EXHIBIT 99.3
TRUST AGREEMENT
---------------
This Trust Agreement (this "Agreement") is made as of March 2, 2000 by and
between Xxxxxxx X. Xxxxxxxxx, as grantor (the "Grantor") and Xxxxxxx Xxxxxxxxx,
as trustee (the "Trustee").
WHEREAS, the Grantor is entitled to receive initially 1,575,000 shares (as
such shares may be increased or decreased, the "Shares") of Common Stock, par
value $0.01 per share, of Isle of Capri Casinos, Inc., a Delaware corporation
("Isle") pursuant to the Agreement and Plan of Merger dated as of December 19,
1999 among Isle, BRDC, Inc., an Iowa corporation ("BRDC") and the shareholders
of BRDC (the "Merger Agreement");
WHEREAS, pursuant to a Letter dated January 12, 2000 (the "Letter") Isle
agreed with the Louisiana State Police (the "State Police") that the Shares
would be issued in the name of the Trustee as trustee for the Grantor pending
the completion of any required approvals in the State of Louisiana for the
Grantor to hold the Shares (the "Approval"); and
WHEREAS, the Grantor is willing to establish this trust in order to allow
Isle to comply with the Letter and to place the Shares into trust upon the terms
contained in this Agreement.
NOW THEREFORE, IT IS AGREED AS FOLLOWS:
1. Assets Transferred to Trustee.
Simultaneously with the execution and delivery of this Agreement, the
Grantor has conveyed, assigned, transferred and delivered his interest in the
Shares in trust to the Trustee. Any additional shares issuable to the Grantor
under the terms of the Merger Agreement shall also be held in trust under the
terms of this Agreement. The Grantor retains all of his rights under the Merger
Agreement including the right to approve the final determination of the number
of Shares to be issued to the Grantor. Until the Shares are distributed to the
Grantor under the terms of this Agreement the Shares will be issued as follows:
"Xxxxxxx Xxxxxxxxx as Trustee for Xxxxxxx X. Xxxxxxxxx under Trust Agreement
dated March 2, 2000.
2. Acceptance by Trustee.
The Trustee hereby accepts the Shares and agrees to hold, administer, and
distribute the Shares, as trustee for the benefit of the Grantor, in accordance
with the terms and conditions herein set forth.
3. Trust Assets.
During the term of this Agreement the Trustee shall have the right to vote
the Shares. All additional shares of Isle issued as stock dividends or pursuant
to a stock split shall be delivered to the Trustee and held under the terms of
this Agreement. All cash dividends received on the Shares shall be delivered to
the Grantor. The Grantor shall have the right at any time and from time to time
to direct the Trustee to sell all or a portion of the Shares and any proceeds of
such sales shall be delivered to the Grantor.

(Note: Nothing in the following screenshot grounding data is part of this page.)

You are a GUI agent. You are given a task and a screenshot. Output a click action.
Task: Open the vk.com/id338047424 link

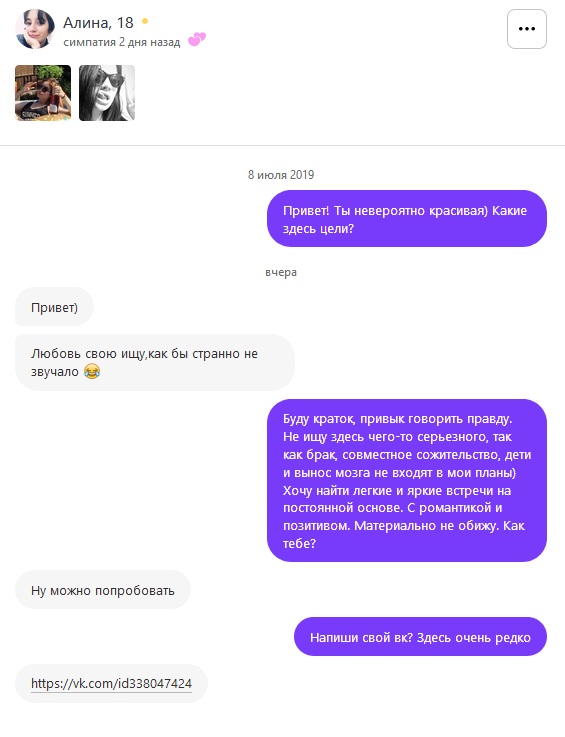tap(111, 683)
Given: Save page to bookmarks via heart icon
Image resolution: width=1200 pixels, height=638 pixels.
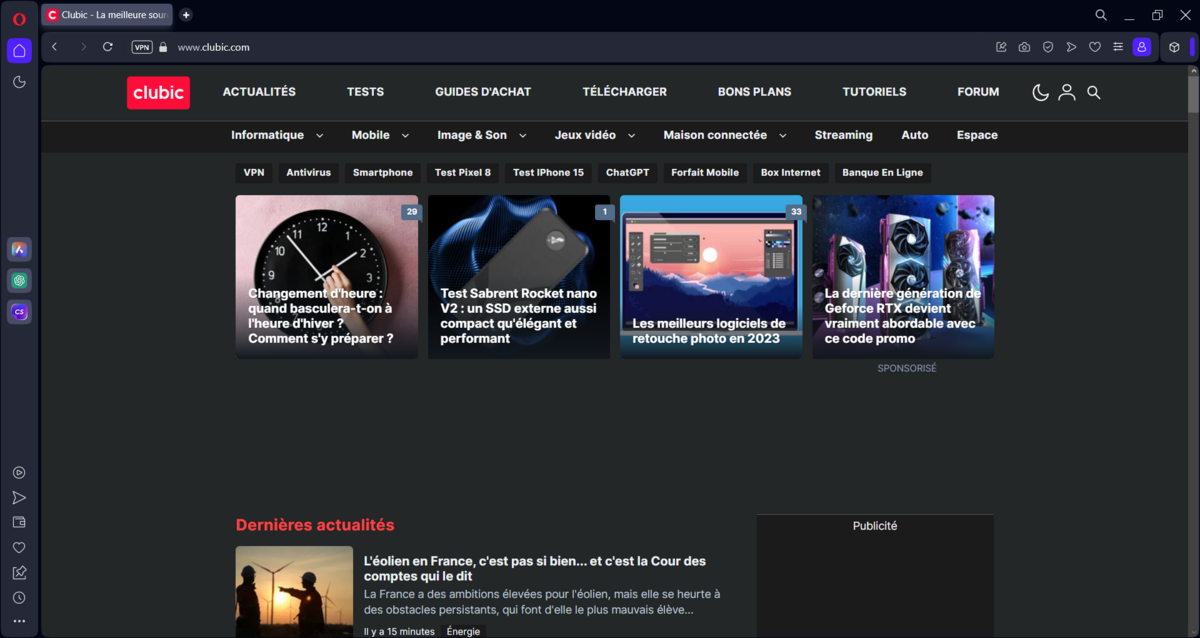Looking at the screenshot, I should pos(1095,46).
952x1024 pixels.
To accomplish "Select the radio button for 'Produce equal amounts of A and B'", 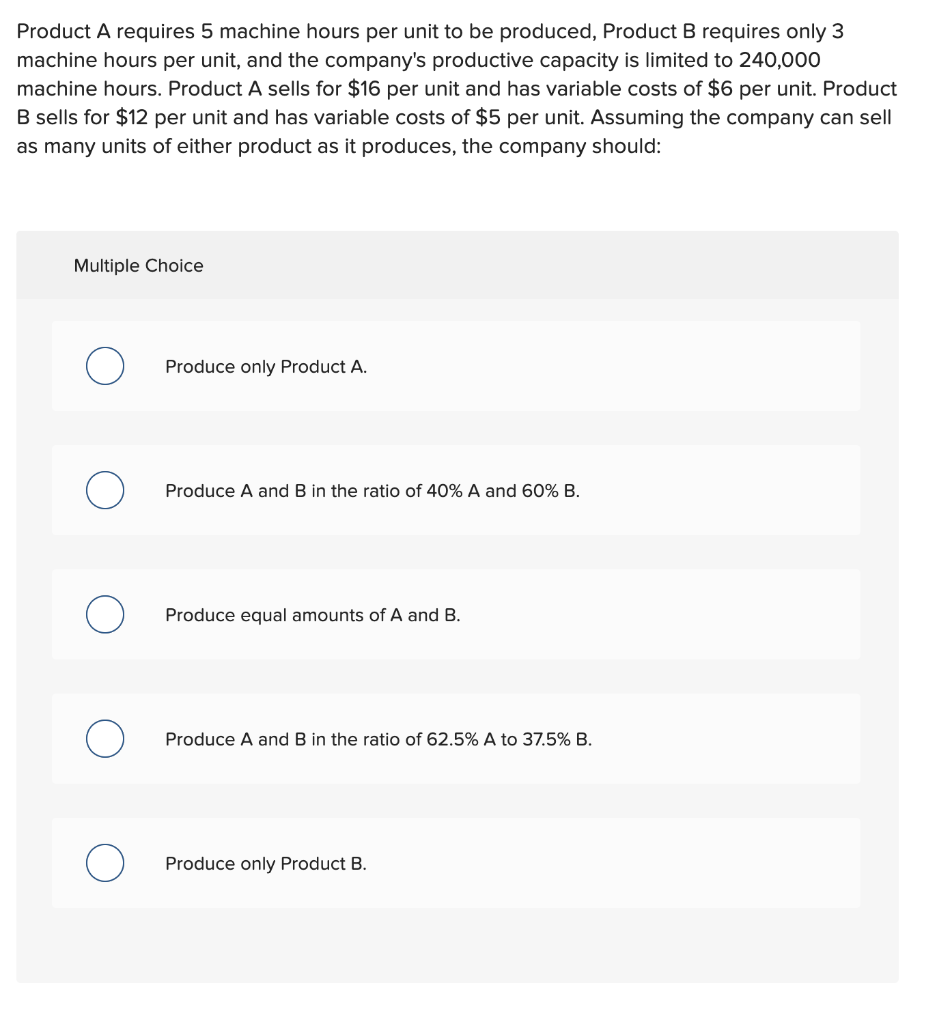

4. Payment and Distribution of Trust Assets.
Upon the earlier to occur of the completion of the Approval, a
determination by the State Police or other appropriate state authority that the
Approval is not required, or the termination of this Agreement pursuant to
Section 9, the Trustee shall convey the Shares to the Grantor and shall deliver
the original stock certificate(s) to Isle with instructions to (i) cancel the
original certificate(s), (ii) reissue a stock certificate for the Shares in the
name of the Grantor and (iii) deliver such reissued certificate representing the
Shares to the Grantor.
5. Trustee Fees.
The Trustee shall not receive any compensation for serving as trustee
hereunder.
6. Action by Trustee; Resignation and Successors.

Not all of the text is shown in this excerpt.